| AVAILABLE DATA |

= Beginning of Section =

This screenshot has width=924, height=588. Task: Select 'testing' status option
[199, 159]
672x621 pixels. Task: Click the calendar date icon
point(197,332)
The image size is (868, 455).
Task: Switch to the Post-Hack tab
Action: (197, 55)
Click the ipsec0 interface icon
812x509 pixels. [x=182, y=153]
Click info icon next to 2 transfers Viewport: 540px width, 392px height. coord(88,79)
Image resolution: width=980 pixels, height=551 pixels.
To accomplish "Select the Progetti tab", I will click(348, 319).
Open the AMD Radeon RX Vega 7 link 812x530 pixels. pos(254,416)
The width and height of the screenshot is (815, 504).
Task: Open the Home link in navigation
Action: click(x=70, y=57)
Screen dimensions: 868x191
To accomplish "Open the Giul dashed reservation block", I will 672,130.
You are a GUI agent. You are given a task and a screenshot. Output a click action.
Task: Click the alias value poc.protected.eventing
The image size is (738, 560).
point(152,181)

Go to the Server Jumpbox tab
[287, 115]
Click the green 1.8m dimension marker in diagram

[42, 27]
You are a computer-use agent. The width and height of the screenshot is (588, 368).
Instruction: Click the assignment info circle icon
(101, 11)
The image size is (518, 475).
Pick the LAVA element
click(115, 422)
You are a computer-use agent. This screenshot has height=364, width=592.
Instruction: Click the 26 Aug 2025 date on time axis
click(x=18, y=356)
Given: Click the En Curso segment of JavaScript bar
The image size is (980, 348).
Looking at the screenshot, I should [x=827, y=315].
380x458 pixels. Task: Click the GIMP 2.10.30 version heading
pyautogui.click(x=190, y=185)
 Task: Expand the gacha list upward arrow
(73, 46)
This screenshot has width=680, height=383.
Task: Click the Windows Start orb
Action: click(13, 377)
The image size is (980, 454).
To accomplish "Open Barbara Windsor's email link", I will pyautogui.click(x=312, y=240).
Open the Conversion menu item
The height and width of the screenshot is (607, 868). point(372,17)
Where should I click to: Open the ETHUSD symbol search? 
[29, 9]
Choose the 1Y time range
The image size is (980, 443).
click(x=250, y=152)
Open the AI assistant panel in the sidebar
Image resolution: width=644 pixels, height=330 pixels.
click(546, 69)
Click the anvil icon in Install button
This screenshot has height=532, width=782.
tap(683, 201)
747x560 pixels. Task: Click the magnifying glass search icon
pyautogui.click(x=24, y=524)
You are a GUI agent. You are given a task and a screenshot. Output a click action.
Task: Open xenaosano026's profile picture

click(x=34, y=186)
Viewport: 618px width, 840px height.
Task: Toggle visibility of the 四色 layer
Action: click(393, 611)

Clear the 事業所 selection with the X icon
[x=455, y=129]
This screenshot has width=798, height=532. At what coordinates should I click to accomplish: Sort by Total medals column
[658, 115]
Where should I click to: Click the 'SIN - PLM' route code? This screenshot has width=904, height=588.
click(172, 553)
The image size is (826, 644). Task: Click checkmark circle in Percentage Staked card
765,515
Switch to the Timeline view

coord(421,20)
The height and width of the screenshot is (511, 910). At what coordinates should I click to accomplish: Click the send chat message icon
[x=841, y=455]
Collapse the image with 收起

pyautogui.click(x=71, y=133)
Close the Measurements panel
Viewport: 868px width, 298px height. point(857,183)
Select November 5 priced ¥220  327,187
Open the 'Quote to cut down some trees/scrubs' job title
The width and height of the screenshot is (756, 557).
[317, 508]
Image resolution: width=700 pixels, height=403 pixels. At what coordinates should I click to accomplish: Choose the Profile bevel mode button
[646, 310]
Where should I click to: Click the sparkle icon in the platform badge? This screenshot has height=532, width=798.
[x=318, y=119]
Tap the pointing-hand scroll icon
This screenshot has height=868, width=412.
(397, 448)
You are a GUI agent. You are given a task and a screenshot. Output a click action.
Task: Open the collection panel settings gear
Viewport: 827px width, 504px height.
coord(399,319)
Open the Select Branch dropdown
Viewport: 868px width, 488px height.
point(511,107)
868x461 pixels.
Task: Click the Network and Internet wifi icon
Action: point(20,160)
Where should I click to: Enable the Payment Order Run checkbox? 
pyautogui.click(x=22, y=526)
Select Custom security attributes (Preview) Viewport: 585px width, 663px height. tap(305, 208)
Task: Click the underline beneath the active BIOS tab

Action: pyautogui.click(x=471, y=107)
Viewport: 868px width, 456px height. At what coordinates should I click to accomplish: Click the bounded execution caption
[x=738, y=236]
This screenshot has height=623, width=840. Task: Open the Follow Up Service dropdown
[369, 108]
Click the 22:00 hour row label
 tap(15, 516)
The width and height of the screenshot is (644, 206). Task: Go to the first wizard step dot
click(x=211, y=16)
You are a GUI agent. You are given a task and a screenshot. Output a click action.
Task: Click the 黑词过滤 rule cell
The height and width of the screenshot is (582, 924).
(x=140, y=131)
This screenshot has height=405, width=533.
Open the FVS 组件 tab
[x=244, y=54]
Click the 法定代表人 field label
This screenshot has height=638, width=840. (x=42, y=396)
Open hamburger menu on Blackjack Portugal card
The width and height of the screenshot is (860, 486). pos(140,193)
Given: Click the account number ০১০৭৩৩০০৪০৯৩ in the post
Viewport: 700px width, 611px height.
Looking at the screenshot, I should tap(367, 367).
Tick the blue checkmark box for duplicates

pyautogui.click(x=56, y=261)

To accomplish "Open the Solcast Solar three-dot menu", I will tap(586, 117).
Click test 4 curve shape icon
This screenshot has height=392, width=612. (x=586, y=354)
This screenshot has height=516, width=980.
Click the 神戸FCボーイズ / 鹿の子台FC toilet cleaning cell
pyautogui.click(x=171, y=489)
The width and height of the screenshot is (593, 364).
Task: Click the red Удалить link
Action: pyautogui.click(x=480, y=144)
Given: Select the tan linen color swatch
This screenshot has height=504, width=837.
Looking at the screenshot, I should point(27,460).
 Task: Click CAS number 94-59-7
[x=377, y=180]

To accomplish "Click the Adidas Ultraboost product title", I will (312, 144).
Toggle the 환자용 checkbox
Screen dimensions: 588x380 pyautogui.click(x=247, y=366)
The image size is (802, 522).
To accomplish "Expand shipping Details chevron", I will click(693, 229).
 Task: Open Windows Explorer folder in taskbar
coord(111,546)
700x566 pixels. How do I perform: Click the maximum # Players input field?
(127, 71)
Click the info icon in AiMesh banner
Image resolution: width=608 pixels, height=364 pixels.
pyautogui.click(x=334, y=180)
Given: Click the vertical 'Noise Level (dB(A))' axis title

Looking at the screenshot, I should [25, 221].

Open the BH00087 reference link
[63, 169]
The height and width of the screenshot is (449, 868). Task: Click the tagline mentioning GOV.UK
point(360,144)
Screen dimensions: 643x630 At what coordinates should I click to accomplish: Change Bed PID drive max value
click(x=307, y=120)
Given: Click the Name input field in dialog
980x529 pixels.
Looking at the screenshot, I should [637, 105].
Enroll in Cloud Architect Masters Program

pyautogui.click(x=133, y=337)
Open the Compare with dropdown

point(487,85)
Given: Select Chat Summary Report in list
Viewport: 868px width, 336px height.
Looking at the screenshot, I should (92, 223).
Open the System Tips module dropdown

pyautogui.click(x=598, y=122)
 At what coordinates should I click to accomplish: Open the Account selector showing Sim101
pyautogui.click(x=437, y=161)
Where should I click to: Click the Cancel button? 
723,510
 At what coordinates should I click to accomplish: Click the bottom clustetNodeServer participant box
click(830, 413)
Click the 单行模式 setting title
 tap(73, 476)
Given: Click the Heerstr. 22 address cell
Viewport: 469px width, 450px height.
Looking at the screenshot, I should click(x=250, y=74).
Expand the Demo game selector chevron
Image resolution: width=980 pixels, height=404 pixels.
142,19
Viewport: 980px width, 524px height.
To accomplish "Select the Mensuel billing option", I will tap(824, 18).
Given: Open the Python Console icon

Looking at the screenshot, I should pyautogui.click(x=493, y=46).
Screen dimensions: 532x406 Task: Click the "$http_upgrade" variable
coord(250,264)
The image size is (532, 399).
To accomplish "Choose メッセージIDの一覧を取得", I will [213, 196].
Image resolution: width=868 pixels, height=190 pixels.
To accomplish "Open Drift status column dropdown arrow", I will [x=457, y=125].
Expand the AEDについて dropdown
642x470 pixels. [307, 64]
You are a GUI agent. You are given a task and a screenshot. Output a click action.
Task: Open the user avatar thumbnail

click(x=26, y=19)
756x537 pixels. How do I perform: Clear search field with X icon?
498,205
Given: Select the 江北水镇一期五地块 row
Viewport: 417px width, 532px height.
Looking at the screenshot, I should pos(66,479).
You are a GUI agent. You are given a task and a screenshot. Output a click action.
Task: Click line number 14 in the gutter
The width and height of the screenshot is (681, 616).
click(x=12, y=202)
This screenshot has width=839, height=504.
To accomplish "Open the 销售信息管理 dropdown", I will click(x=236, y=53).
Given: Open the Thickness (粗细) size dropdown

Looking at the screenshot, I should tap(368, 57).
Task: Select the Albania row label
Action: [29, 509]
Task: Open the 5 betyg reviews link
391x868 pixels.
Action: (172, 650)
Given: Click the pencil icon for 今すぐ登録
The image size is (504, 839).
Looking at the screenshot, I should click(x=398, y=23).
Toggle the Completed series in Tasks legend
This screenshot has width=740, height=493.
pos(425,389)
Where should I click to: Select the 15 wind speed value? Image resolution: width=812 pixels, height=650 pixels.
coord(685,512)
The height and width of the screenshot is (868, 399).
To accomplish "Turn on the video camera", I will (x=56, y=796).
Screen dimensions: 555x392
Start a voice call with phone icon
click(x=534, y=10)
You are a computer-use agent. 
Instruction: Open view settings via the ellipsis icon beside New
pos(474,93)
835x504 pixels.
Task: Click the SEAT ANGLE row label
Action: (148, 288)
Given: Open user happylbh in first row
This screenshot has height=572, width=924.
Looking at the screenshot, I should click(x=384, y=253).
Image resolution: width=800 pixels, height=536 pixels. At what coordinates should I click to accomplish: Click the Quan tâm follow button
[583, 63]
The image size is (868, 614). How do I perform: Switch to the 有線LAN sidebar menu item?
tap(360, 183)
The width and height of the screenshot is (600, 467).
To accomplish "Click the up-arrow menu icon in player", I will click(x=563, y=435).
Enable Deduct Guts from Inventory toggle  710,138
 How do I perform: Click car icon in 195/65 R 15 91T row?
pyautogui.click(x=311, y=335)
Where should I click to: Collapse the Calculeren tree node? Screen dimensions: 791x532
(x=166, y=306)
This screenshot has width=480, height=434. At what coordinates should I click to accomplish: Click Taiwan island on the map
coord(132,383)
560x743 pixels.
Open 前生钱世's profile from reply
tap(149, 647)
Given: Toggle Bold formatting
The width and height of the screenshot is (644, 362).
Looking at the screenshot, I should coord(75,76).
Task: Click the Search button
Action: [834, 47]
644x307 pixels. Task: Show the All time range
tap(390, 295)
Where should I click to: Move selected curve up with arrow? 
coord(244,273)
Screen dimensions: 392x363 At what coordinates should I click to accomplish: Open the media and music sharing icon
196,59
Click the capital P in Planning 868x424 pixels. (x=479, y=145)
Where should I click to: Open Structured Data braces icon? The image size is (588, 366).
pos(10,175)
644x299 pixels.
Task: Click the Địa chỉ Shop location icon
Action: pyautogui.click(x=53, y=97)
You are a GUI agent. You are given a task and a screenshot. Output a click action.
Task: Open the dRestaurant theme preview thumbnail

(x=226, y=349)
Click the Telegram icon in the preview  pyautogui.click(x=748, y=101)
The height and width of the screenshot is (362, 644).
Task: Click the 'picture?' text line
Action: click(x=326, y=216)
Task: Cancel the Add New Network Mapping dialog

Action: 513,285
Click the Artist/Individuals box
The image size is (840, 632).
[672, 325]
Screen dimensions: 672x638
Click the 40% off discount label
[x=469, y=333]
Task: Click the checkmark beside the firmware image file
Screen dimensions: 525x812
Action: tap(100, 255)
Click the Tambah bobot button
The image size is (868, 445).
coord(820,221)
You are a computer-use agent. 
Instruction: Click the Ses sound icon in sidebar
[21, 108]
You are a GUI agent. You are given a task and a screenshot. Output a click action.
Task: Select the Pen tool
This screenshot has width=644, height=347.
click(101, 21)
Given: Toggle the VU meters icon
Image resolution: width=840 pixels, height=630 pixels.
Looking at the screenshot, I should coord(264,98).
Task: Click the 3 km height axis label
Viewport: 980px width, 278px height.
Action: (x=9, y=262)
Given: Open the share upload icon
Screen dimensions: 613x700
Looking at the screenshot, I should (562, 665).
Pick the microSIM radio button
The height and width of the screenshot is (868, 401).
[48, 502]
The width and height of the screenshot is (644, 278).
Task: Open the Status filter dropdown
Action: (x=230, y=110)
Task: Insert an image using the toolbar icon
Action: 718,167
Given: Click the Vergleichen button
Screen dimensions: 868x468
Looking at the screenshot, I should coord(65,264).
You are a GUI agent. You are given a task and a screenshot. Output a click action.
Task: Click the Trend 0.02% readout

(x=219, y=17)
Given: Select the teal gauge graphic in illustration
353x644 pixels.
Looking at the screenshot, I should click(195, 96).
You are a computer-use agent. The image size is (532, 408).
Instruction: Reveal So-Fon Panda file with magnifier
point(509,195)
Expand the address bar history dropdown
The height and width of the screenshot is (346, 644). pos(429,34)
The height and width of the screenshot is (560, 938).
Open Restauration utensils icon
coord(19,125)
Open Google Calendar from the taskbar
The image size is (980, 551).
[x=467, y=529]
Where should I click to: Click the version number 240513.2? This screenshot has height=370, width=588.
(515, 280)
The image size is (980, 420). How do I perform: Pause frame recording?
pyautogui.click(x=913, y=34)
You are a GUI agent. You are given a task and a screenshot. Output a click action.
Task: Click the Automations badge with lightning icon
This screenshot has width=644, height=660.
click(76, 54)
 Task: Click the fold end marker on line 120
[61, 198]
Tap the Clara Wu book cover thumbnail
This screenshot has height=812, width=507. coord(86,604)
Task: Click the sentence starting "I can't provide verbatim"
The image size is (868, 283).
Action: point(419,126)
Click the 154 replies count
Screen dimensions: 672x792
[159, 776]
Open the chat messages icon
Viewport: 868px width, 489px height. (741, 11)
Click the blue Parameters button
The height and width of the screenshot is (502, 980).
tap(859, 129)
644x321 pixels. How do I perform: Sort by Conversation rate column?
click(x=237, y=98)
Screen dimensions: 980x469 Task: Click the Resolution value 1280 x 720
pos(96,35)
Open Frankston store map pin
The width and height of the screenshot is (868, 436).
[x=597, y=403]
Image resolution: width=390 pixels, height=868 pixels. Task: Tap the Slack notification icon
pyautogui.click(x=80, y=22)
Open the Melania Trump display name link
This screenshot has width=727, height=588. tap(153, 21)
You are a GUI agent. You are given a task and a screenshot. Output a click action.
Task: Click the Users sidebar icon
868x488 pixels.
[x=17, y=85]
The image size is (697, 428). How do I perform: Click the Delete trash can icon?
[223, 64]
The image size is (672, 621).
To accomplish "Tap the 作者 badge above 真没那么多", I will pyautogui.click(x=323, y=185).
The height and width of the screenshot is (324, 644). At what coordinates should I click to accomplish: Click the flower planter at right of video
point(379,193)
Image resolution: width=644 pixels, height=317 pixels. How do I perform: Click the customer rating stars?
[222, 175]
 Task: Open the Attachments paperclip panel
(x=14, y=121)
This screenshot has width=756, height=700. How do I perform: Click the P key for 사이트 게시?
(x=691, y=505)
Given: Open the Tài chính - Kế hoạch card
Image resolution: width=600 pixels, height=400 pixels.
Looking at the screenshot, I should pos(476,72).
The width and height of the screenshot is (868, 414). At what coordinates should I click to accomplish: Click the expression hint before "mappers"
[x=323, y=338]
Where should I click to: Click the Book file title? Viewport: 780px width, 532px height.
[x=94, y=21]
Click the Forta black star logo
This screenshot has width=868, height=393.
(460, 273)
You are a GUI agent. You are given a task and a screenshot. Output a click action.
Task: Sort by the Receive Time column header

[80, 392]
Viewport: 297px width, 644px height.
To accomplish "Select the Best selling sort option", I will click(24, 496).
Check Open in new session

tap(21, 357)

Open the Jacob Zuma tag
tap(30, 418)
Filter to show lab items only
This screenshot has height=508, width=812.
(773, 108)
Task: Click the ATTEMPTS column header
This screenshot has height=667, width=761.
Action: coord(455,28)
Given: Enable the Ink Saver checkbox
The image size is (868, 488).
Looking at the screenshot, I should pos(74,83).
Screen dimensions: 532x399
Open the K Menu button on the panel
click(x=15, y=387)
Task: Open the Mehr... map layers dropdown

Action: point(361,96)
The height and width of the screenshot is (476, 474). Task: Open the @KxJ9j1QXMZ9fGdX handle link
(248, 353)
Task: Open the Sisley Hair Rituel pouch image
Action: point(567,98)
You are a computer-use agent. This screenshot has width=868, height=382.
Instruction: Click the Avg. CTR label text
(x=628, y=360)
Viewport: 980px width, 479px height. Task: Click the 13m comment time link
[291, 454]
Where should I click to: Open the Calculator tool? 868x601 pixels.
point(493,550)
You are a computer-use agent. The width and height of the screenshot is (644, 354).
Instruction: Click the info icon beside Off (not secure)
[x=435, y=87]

= End of Section =

| AIM OF THE TASK |
Since only part of the listing is wanted, copy exactly the lines from the one holding "Open 前生钱世's profile from reply" to the one holding "Given: Open the share upload icon", both included.

| OUTPUT FOR THIS EXERCISE |
Open 前生钱世's profile from reply
tap(149, 647)
Given: Toggle Bold formatting
The width and height of the screenshot is (644, 362).
Looking at the screenshot, I should coord(75,76).
Task: Click the Search button
Action: [834, 47]
644x307 pixels. Task: Show the All time range
tap(390, 295)
Where should I click to: Move selected curve up with arrow? 
coord(244,273)
Screen dimensions: 392x363 At what coordinates should I click to accomplish: Open the media and music sharing icon
196,59
Click the capital P in Planning 868x424 pixels. (x=479, y=145)
Where should I click to: Open Structured Data braces icon? The image size is (588, 366).
pos(10,175)
644x299 pixels.
Task: Click the Địa chỉ Shop location icon
Action: pyautogui.click(x=53, y=97)
You are a GUI agent. You are given a task and a screenshot. Output a click action.
Task: Open the dRestaurant theme preview thumbnail

(x=226, y=349)
Click the Telegram icon in the preview  pyautogui.click(x=748, y=101)
The height and width of the screenshot is (362, 644).
Task: Click the 'picture?' text line
Action: click(x=326, y=216)
Task: Cancel the Add New Network Mapping dialog

Action: 513,285
Click the Artist/Individuals box
The image size is (840, 632).
[672, 325]
Screen dimensions: 672x638
Click the 40% off discount label
[x=469, y=333]
Task: Click the checkmark beside the firmware image file
Screen dimensions: 525x812
Action: tap(100, 255)
Click the Tambah bobot button
The image size is (868, 445).
coord(820,221)
You are a computer-use agent. 
Instruction: Click the Ses sound icon in sidebar
[21, 108]
You are a GUI agent. You are given a task and a screenshot. Output a click action.
Task: Select the Pen tool
This screenshot has width=644, height=347.
click(101, 21)
Given: Toggle the VU meters icon
Image resolution: width=840 pixels, height=630 pixels.
Looking at the screenshot, I should coord(264,98).
Task: Click the 3 km height axis label
Viewport: 980px width, 278px height.
Action: (x=9, y=262)
Given: Open the share upload icon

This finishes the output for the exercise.